KN ‘I would say yes to that, but mostly because there are so many young players coming through. It doesn’t really trouble me, and we know golfers can go on for years and years without the sort of dip in performance that would affect, say, footballers, or tennis players.’
‘What young players have these days is a real ability to hit the ball further. A lot of them have been working out since they were teenagers, and there is an inbuilt power that gets the ball that much further forward, particularly now the holes are getting longer.’
‘That becomes a big advantage for them, and a bit disadvantage for older players who just weren’t brought up with strength and conditioning in mind.’
‘The big-hitters when I first started out where the ones who stuck out like a sore thumb… now it’s the opposite. Bombing is the norm and those who are less than, say, 275 yards with their driver are less easy to spot.’
‘I tend not to play courses that are miles long, because it can get quite disheartening when I feel like I have no chance of winning’
RSNG Does that mean when you get to shorter courses, you’re subconsciously targeting those as being more winnable?
KN ‘Yeah, honestly, I do feel a little bit like that when I go to certain places on the calendar.

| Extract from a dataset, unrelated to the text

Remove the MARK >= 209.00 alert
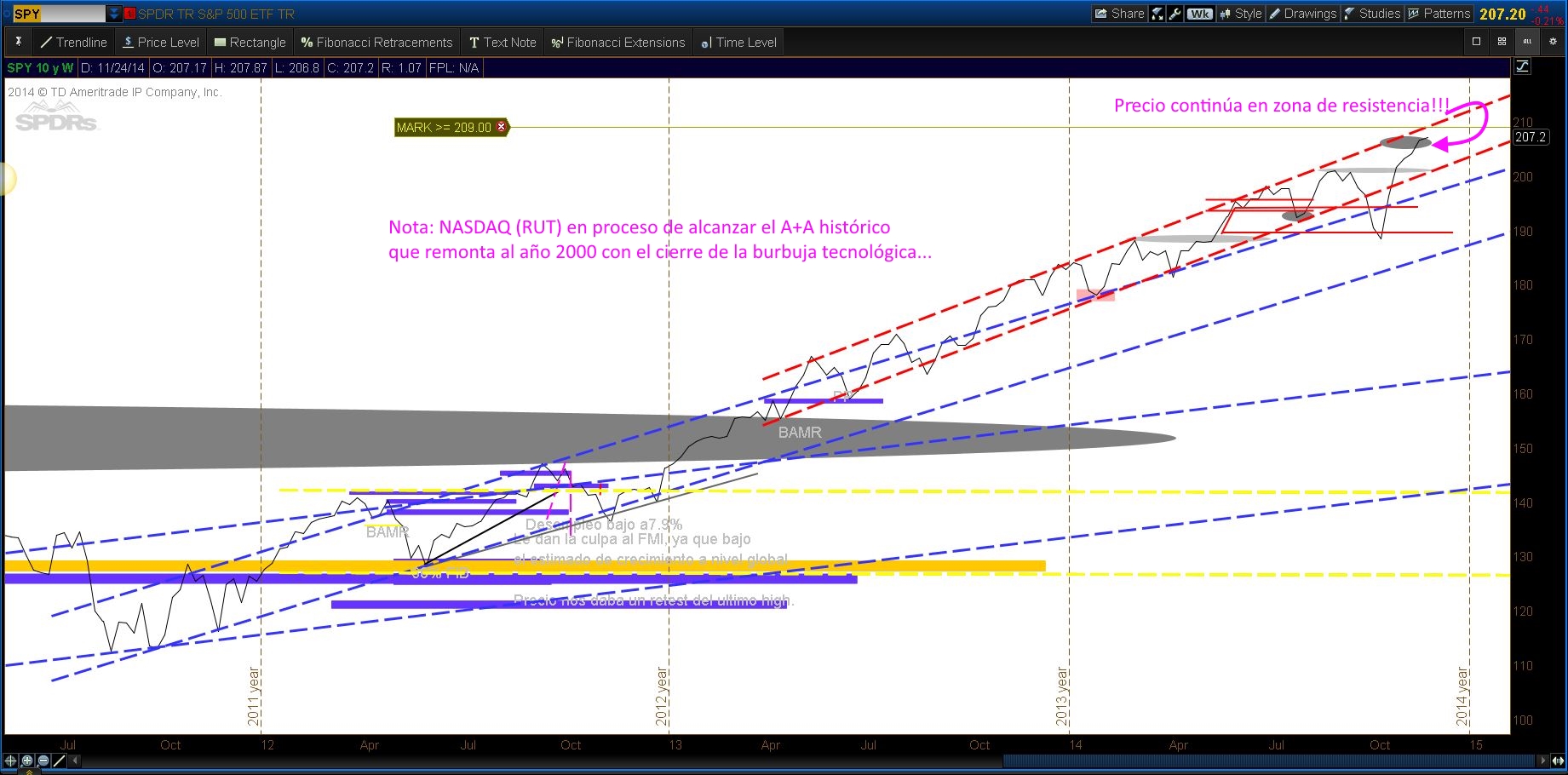 502,127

When there are fewer players on the tour who don’t hit the ball a long way – players like myself will see those events as the ones we can finish in high positions on the leaderboard.’

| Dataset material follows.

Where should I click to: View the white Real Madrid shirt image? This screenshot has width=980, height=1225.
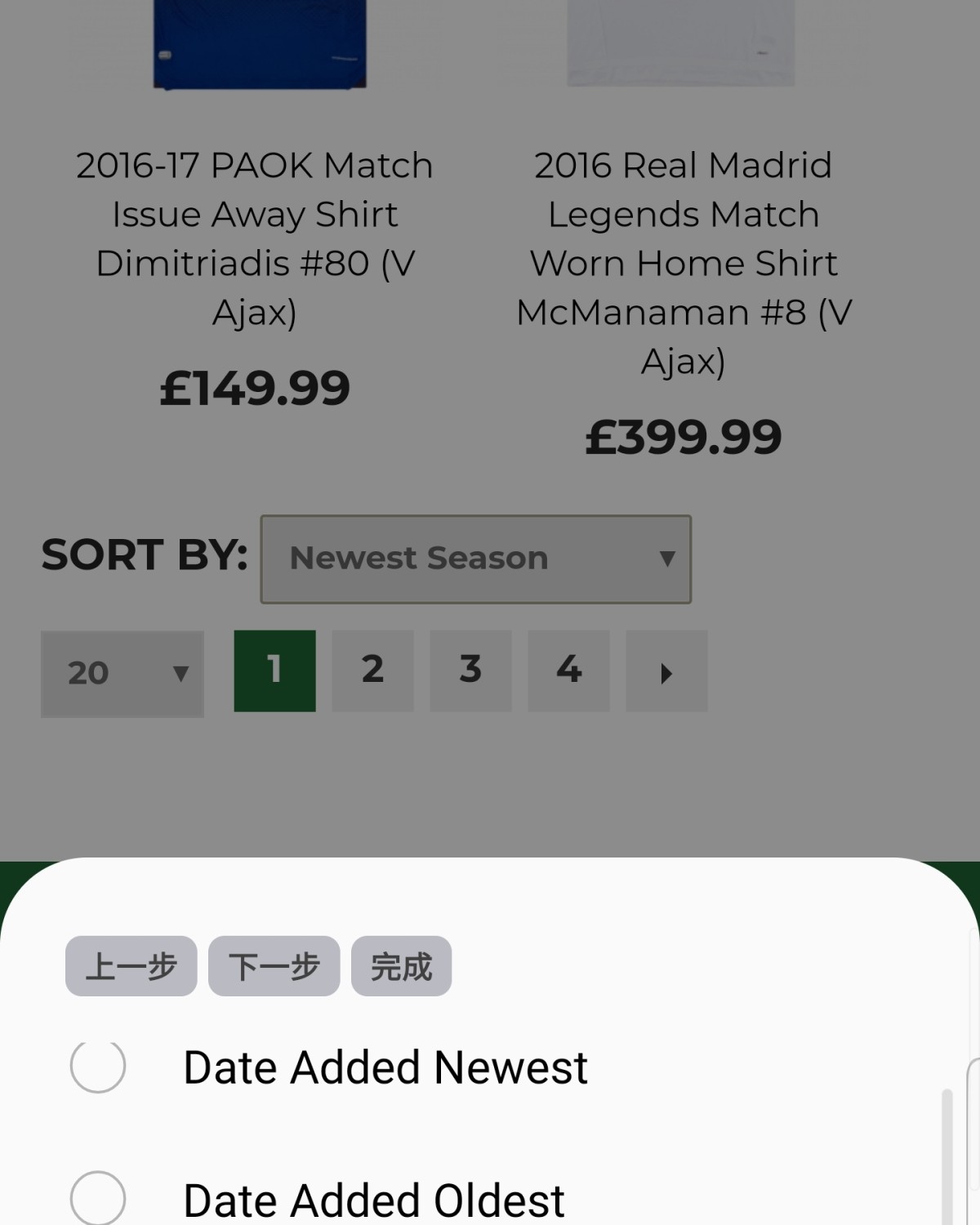(681, 42)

‘That does also mean that I tend not to play courses that are miles long, because it can get quite disheartening when I feel like I have no chance of winning there. It seems like a lot of effort and travelling, for little gain.’
‘It does actually pay to be fairly realistic in my aims this way and I feel like I am able to get more out of myself by staying fresh and keeping my energy and confidence for those events which I feel that I can do well in.’
RSNG Of course, many say your true feature is not your driving anyway, it’s walking the ball into the hole?
KN ‘It’s something I’ve always done, and there’s a nice feeling of plucking your ball out of the hole no sooner has it dropped in there.’
‘I’ve always been aware that people may regard it as arrogant, but it’s not that at all – for me I just like the feeling of grabbing the ball as soon as it’s on its way down.’
‘I don’t actually begin walking on a shot until I’m absolutely sure it’s going in the hole. I’ve had a couple of occasions where the ball has wiped its feet on the way in and I’ve very nearly been made to look stupid, but so far I have got away with it!’